A longwall mining system includes at least one face end roof support having a longitudinal length, and at least one near end roof support adjacent the face end roof support The near end roof support has a longitudinal length substantially shorter than the face end roof support longitudinal length There is also at least one face roof support adjacent the near end roof support, and the face roof support has a longitudinal length substantially shorter than the near end roof support longitudinal length There is also a forward conveyor extending forward to and attached to the face end roof support, the at least one near end roof support, and the at least one face roof support, and a rearward conveyor extending rearward of and attached to the face end roof support, the at least one near end roof support, and the at least one face roof support

Description

Description
LONGWALL MINING ROOF SUPPORTS
Technical Field
[1] This disclosure relates to a system including a machine for winning mining
material, a forward conveyor, and a roof support. More particularly, this disclosure relates to such a system that also includes a rear conveyor.
Background Art
[2] A variety of different apparatuses exist for mining coal and other materials from underground seams. One apparatus that is commonly used in underground mining operations comprises a mining machine used in instances where extended portions or longwalls of seam are to be mined. Such longwalls may, depending upon the seam configuration, extend for distances of 1200-1500 feet. It is standard practice in this type of mining to mine parallel entries into the seam to be mined and connect those entries with one or more primary passages. This procedure defines the longwall pillar(s) to be mined. The roof of the primary passages is then supported by movable roof supports during the mining of the exposed "face" of the longwall pillar.
[3] Conventional longwall mining techniques employ a mining machine that is known in the industry as a longwall shearer. In alternate arrangements, a plough is used instead of a longwall shearer.
[4] A longwall shearer typically has an elongated mobile frame that is supported on floor-mounted tracks that are adjacent and substantially parallel to the mine face.
Rotary driven toothed drums are operably supported on arms on each end of the elongated frame for winning the coal as the frame passes back and forth before the mine face. The won material falls onto a face conveyor that is attached to the floor- mounted tracks and extends parallel to the longwall face. The face conveyor discharges the material onto other conveying apparatuses to transport the material from the seam. As the mine face recedes, the conveyor and track assembly is advanced forward to enable the shearer to continue mining.
[5] Figure 1 illustrates a conventional longwall system 10 having a mining machine in the form of a shearer 12 (carried on a face conveyor 14) and a cantilevered roof support 16. As the longwall system 10 advances through the panel 18, the self- advancing roof supports 16 advance toward the face 20 in a well-known manner.
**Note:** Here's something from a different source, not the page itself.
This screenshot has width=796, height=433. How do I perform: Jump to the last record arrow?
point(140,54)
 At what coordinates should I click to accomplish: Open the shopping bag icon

[6] More particularly, the cantilevered roof support 16 is a chock roof-engaging beam support unit having a floor-engaging base 42 and a shield 24 supported by two hy- draulically operable support legs or rams 28 (only one of which is shown) spaced from the face conveyor to define an access travelling way 30. A roof-engaging beam 32 is pivotally attached at 34, to the shield 24 and the shield 24 is connected by cantilevered linkage 40 to the base 42. The roof-engaging beam 32 also carries at its front end a face sprag assembly 48 including a contact plate 50 that is shown in a face- supporting mode, where the plate 50 is extended from its stowed position by a hydraulic cylinder 54 to a position where it abuts a part of the face. The face sprag assembly's fully extended position is shown in ghost in Figure 1.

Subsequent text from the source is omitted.